Implementation proceeded according to the following task list:
✅ Add OpenACC data management to ssor.f
✅ Parallelize jacld.f with OpenACC
✅ Parallelize jacu.f with OpenACC
✅ Parallelize l2norm.f with reduction
✅ Parallelize rhs.f with OpenACC
✅ Test Phase 1-2 optimizations
◼️ Implement wavefront parallelization for blts.f ← Blocked
◻️ Implement wavefront parallelization for buts.f
◻️ Final testing and verification
Parallelization of blts.f / buts.f (triangular solves) failed:
-
Loss of numerical correctness:
Verification: FAILED Error: RMS norm difference exceeds tolerance -
Root cause:
- Simple parallelization cannot properly handle dependencies
- Used CPU/GPU data transfer as a workaround, but numerical precision could not be maintained
- Wavefront parallelization implementation was incomplete
-
Technical challenges:
- Complexity of logic for generating diagonal index arrays
- Restructuring coefficient arrays (
d(5,5,i,j)→d(5,5,n)) - Splitting into multiple kernels (separating k-1 and i-1,j-1 dependencies)
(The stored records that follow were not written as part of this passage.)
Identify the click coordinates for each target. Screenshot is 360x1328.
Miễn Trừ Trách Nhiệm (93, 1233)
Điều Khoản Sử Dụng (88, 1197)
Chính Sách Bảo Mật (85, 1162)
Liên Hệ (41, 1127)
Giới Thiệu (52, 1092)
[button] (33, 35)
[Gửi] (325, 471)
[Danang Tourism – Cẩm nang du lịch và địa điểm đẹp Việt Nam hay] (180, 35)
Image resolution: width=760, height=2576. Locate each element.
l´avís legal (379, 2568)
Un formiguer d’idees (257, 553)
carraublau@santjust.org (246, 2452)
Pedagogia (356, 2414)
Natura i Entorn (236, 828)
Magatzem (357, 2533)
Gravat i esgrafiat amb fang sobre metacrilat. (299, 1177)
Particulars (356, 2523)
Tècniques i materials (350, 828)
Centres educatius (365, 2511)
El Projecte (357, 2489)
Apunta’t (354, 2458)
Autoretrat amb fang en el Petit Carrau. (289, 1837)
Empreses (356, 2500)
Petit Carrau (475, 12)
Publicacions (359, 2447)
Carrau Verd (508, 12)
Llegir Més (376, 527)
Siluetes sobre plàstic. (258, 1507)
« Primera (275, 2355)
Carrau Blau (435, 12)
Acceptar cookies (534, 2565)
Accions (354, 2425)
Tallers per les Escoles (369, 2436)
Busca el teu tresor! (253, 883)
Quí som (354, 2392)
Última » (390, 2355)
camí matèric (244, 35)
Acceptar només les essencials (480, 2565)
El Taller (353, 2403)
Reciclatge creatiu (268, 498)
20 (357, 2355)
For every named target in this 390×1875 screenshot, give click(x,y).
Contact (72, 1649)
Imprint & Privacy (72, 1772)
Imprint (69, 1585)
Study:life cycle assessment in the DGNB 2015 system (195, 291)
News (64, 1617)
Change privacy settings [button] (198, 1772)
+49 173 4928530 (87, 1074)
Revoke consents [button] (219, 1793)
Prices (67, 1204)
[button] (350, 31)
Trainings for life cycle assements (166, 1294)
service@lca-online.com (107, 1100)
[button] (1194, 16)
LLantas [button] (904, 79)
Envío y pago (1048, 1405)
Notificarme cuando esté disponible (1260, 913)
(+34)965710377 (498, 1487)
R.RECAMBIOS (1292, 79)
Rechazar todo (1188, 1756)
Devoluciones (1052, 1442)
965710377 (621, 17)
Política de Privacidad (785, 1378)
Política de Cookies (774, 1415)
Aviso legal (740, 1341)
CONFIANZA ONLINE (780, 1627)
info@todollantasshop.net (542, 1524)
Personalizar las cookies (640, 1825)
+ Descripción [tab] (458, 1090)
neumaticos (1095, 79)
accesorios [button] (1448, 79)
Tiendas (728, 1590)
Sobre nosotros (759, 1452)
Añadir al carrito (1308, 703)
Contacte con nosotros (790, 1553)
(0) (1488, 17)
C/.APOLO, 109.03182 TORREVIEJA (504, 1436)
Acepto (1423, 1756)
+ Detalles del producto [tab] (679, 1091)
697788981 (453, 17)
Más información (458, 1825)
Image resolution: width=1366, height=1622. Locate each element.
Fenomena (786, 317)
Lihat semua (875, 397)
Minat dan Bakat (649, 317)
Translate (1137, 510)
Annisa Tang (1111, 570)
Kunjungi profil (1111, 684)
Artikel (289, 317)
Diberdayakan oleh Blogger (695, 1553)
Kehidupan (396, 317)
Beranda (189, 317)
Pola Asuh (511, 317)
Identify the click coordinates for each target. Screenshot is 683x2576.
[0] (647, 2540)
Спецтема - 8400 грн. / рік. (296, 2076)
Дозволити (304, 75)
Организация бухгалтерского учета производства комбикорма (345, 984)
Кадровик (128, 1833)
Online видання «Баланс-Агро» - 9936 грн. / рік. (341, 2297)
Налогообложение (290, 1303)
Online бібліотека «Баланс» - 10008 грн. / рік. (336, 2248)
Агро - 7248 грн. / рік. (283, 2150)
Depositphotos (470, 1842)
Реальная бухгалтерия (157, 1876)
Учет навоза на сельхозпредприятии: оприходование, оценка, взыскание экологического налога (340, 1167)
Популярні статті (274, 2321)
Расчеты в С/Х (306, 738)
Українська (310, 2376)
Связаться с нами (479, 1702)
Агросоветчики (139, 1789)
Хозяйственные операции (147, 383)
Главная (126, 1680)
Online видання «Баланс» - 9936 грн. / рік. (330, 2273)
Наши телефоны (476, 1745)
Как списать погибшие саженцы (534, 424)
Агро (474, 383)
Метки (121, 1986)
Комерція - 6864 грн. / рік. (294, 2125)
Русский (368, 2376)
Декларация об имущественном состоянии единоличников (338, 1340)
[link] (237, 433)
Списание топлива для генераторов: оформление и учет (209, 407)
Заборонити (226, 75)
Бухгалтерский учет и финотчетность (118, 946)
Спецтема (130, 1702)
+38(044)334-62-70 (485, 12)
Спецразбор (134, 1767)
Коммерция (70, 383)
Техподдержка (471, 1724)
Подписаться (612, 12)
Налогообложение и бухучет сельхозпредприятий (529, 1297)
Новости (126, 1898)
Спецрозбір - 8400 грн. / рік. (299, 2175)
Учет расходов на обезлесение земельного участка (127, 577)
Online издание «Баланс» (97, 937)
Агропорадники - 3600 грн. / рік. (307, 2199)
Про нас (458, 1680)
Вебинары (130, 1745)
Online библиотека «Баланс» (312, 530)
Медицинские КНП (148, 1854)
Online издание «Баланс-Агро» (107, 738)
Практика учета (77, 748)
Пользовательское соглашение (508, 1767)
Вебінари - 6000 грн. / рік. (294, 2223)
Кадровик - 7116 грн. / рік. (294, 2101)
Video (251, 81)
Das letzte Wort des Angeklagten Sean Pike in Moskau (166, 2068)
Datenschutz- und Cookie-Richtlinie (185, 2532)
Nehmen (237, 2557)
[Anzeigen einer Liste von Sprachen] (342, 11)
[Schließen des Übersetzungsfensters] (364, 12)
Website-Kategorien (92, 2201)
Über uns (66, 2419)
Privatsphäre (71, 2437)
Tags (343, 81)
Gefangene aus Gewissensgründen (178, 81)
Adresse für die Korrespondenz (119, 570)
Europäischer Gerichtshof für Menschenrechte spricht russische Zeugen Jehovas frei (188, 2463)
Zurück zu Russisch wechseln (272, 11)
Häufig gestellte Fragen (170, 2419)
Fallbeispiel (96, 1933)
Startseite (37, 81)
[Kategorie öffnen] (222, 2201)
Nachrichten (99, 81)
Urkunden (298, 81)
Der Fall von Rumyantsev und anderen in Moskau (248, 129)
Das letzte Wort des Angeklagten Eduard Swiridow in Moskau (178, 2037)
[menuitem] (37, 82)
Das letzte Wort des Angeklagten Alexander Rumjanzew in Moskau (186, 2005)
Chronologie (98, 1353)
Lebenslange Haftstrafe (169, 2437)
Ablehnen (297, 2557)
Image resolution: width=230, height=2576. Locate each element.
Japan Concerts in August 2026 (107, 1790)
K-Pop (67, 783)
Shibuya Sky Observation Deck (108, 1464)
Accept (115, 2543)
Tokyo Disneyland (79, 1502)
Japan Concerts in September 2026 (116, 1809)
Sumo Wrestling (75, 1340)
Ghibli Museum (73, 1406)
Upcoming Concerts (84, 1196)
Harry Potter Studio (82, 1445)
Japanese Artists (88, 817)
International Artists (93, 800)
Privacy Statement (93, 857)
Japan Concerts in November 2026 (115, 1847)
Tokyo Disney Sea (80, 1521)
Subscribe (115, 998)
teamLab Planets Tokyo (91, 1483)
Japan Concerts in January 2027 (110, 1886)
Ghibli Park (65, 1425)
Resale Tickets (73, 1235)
- Appropriate placement of synchronization points
Status: Partial Success
- Compilation: ✅ Success
- Execution: ✅ Completes
- Verification: ❌ FAILED
- Performance: N/A (verification failed)
Example execution log:
NAS Parallel Benchmarks 3.1 - LU Benchmark
Size: 64x64x64
Iterations: 250
Time step 1
Time step 2
...
Time step 250
Verification being performed for class A
Accuracy setting for epsilon = 0.1000000000000E-07
Comparison of RMS-norms of residual
FAILURE: 1 0.3167121203225E+19 0.7790210760669E+03 0.4065514144001E+16
FAILURE: 2 0.2226688354010E+17 0.6340276525969E+02 0.3511973562809E+15
FAILURE: 3 0.1712390193331E+18 0.1949924972729E+03 0.8781826056284E+15
FAILURE: 4 0.1205243868453E+18 0.1784530116042E+03 0.6753844374038E+15
FAILURE: 5 0.4840029262702E+19 0.1838476034946E+04 0.2632631141609E+16
Comparison of RMS-norms of solution error
FAILURE: 1 0.5073968638522E+03 0.2996408568547E+02 0.1593350063066E+02
FAILURE: 2 0.4117400734144E+02 0.2819457636500E+01 0.1360352048153E+02
FAILURE: 3 0.1210827223612E+03 0.7347341269877E+01 0.1547980104825E+02
FAILURE: 4 0.1053131418499E+03 0.6713922568778E+01 0.1468578439370E+02
FAILURE: 5 0.8320050299906E+03 0.7071531568839E+02 0.1076555632809E+02
Comparison of surface integral
FAILURE: 0.6793137050151E+03 0.2603092560489E+02 0.2509640991358E+02
Verification failed
LU Benchmark Completed.
Class = A
Size = 64x 64x 64
Iterations = 250
Time in seconds = 0.15
Mop/s total = 819678.10
Operation type = floating point
Verification = UNSUCCESSFUL
Version = 3.3.1
Compile date = 04 Feb 2026
Compile options:
F77 = nvfortran
FLINK = $(F77)
F_LIB = (none)
F_INC = (none)
FFLAGS = -acc -Minfo=accel
FLINKFLAGS = -acc
RAND = (none)
Please send all errors/feedbacks to:
NPB Development Team
npb@nas.nasa.gov
- Quick development of analysis scripts (Python 950 lines, implemented in approximately 30 minutes)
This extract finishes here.